Триумфатором въезжал Суворов в Александрию; по правую его сторону ехал великий князь, а по левую, как старший, австрийский генерал Мелас. Население города устроило ему торжественную встречу, духовенство с крестами и хоругвями встречало его далеко за городскими воротами. Но восторг победы, победы, повергшей всю Францию в уныние, Вена фельдмаршалу отравила: не успел он расположиться у себя на квартире, как получил от австрийского императора рескрипт, в котором говорилось, что хотя и верит в «опытность, в храбрость и столь часто испытанное счастье Суворова, но подтверждает совершенно отказаться от дальних и неверных предприятий и о всяком важном предположении или действии доводить до его сведения». Постоянные напоминания императора Франца о счастье, покровительствующем Суворову, до глубины души оскорбило старого фельдмаршала, он не мог мириться с такою черной неблагодарностью. Не помня себя от гнева, громко прочитал он рескрипт в присутствии высших австрийских Генералов и затем, обращаясь к генерал-адъютанту императора Франца, присланному для инспектирования хозяйственной части в войсках и привезшего императорский рескрипт, сказал:
— Его римско-императорское величество часто изволит говорить о сопутствующем мне счастье. Такие речи мне не новы, еще вчера их говорила в армии ослиная голова.
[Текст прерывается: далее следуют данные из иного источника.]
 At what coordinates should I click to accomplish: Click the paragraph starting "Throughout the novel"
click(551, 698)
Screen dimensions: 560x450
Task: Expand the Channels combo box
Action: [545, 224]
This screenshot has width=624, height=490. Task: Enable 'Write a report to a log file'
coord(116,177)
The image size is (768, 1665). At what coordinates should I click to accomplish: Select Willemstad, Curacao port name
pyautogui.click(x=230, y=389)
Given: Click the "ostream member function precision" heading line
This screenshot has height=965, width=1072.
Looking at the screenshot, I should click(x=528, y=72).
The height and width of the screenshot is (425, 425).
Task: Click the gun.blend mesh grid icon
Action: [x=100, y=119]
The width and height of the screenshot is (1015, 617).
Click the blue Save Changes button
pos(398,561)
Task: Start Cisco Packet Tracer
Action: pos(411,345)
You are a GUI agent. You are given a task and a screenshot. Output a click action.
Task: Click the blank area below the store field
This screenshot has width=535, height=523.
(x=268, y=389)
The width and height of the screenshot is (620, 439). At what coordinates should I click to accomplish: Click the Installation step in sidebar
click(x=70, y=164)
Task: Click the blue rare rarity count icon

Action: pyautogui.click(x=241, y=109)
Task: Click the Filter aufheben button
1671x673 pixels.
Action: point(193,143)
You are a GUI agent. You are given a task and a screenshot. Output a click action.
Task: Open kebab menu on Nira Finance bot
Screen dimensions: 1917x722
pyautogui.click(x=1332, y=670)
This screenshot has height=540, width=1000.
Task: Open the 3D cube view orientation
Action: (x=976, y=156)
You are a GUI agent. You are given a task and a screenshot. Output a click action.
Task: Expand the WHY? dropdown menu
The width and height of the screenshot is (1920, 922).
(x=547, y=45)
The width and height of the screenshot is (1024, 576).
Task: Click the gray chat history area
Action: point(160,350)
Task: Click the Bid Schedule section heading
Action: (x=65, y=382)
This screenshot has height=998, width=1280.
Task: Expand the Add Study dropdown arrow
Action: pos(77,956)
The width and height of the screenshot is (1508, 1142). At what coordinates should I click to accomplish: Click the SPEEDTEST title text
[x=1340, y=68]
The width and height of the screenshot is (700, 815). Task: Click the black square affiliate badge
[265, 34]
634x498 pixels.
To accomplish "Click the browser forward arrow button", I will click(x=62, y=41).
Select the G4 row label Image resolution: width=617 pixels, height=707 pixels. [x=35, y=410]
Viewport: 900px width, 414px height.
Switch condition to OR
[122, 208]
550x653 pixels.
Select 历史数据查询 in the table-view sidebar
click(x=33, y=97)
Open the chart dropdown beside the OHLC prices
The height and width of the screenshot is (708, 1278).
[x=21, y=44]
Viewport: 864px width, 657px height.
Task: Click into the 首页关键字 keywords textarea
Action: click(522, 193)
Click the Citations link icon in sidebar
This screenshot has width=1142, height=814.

Генералы молча в ужасе переглянулись между собою, фельдмаршал же, не обращая на их смущение внимания, повернулся к своему племяннику князю Горчакову и сказал по-немецки:
— Напиши, Андрей, реляцию о сражениях при Тидоне, Требии и Нуре. Весть об уничтожении армии Макдональда, которая до сих пор страшит его римско-императорское величество, пусть будет ответом на рескрипт. — Обращаясь затем к австрийскому генерал-адъютанту, он добавил — А вы, ваше высокопревосходительство, успокойте придворный военный совет: ваша столица может оставаться в Вене, ее незачем уже переносить в Пресбург, французы у венских ворот уже появиться не могут.
— Ваши слова, граф, я передам по назначению, — отвечал оскорбленный генерал-адъютант.
— Можете добавить еще, ваше высокопревосходительство, мою отповедь вашему придворному военному совету: скажите ему, что генерал-фельдмаршал граф Александр Суворов-Рымникский не наемник, который из-за хлеба им послушен, что он служит из амбиции и волен служить или не служить. Они меня поймут.
Разговор, быть может, принял бы направление, какого не желал и сам Суворов, но, на счастье, ординарец доложил о приезде графини Бодени княгини фон Франкенштейн. Фельдмаршал пошел навстречу дорогой гостье, входившей уже в зал.
— Из Турина, дорогой граф Александр Васильевич, я приехала приветствовать Аннибала наших дней, — говорила она, улыбаясь.
— А ведь и верно, много веков тому назад Аннибал разбил римлян там, где нынче Бог даровал нам победу, — отвечал он, целуя руки графини, — теперь дорога на Рим свободна, как вы думаете, дорогая княгиня, почему Аннибал, одержав победу при Требии, не пошел на Рим?
— Вероятно, и в Карфагене был свой придворный военный совет, который связывал ему руки, — отвечала княгиня, смеясь.
— Помилуй Бог, хорошо, как хорошо, я в вас узнаю прежнюю милую, хорошую графиню Анжелику, которую я когда-то знал на Дунае, хорошее было тогда время, — и Суворов печально вздохнул, — годы ушли, близка и могила…
— Наша жизнь прожита, будем жить жизнью наших детей, — отвечала, улыбаясь, княгиня.

 

Не радовала Суворова одержанная им победа при Требии, придворный военный совет связывал ему руки и расстраивал все его планы, но как ни было тяжело бросить неоконченное дело, но фельдмаршал начал помышлять об отъезде из армии. В конце концов на отъезд он не решился бы, не случись одно обстоятельство. Как-то развивал он перед Шателером план будущих военных действий. Генерал-квартирмейстер прервал фельдмаршала.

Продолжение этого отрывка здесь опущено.